Как солнце село, к дровам подошёл Кастусь, поднял голову к видимым снизу пяткам отца и…

«Тогда в воздухе послышался какой-то тихий звук, похожий на музыку, такой тихий, что нельзя даже было разобрать, откуда он доносился. За ним последовали другие звуки, все повышавшиеся, пока до слуха присутствующих не донеслись сначала протяжные, часто повторяющиеся восклицания, а затем и слова. По раскрытым губам можно было догадаться, что это его песнь…. Хотя ни один взгляд не устремился на него, но по тому, как все присутствующие подняли головы, прислушиваясь, ясно было, что они ловили эти звуки… Но напрасно они прислушивались. Звуки, только что усилившиеся настолько, что можно было разобрать слова, стали снова ослабевать и дрожать, словно уносимые дуновением ветра. Губы сомкнулись, и он замолк. Делавары, поняв, что друг их не в состоянии победить силой воли свои чувства, перестали прислушиваться…».
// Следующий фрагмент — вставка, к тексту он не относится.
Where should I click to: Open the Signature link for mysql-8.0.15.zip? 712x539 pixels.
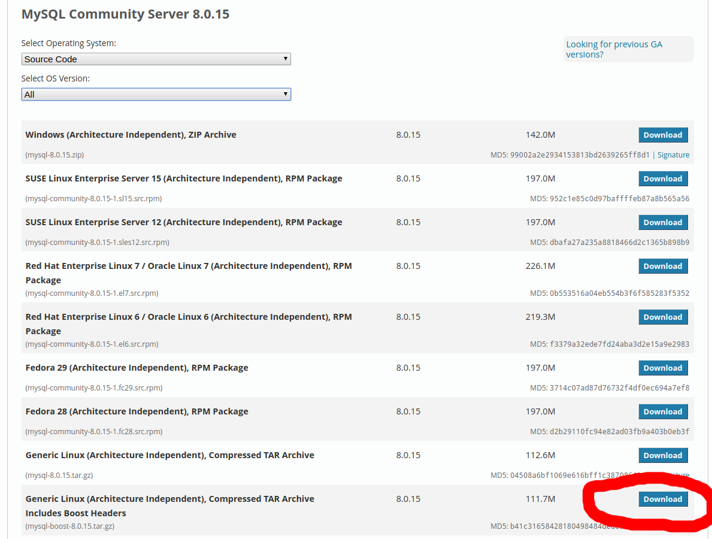click(673, 155)
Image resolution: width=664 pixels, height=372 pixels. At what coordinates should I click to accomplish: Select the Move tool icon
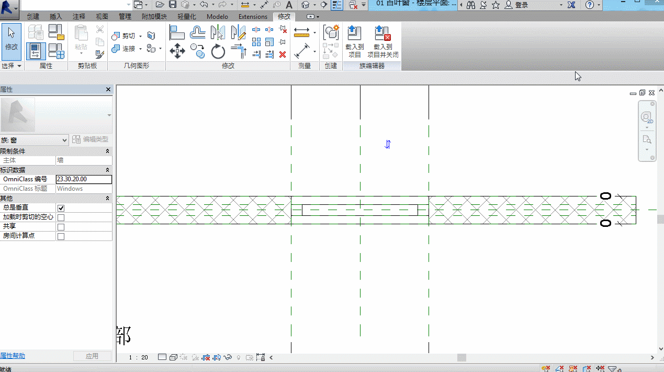click(x=177, y=51)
Чингачгук не смог исполнить похоронную песню над телом сына Ункаса. У меня ситуация обратная: сын отпевает отца. И тоже… «не в состоянии победить силой воли свои чувства».

Может быть, ещё и потому, что пару часов назад мы закопали его мать. «Башенная дама» оказалась не только страстной натурой, но и «безбашенной» личностью. После многих часов непрерывного и интенсивного секса, она нашла-таки достаточно сил и решимости для прекращения процесса.

Умные и авторитетные, из числа участников мероприятия, получили быстренько своё и с древощепища ушли. А остальные… «народишко-то у нас»… Даму несколько раз перевязывали, переворачивали, переставляли… Наконец, «в момент пребывания в интимной близости в скотской позиции» с очередным мужичком из наших смердов, она ухитрилась поставить торчмя достаточно острую щепку. И надеться на неё сонной артерией. Эти чудаки и поняли-то не сразу.

Мужичок, который оказался «крайним», в смысле — последним, был очень испуган моим предполагаемым гневом: допустил утрату такого ценного фрагмента господского имущества! Казнить смерда я не стал: крестьянское расп… разгильдяйство — очевидно и предсказуемо. Мой прокол: надо было оставлять надзирателем кого-то из бойцов или толковых слуг. Но предвидеть, что «народ русский» и трахаться «без потерь в личном составе» не умеет…

Мужичок, осознав отсутствие наказания, немедленно возрадовался, возгордился, пошёл хвастать:

— А тута я, господу помолясь, на солнышко перекрестясь… ка-ак задвинул…! А у ей-то, слышь-ка, глаза-то на лоб — повылезли, пробки-то с ушей — повылетели, жилы-то на шее — полопались! Взвыла княгиня поганская нечеловеческим голосом, да и издохла. Вот что крест православный делает!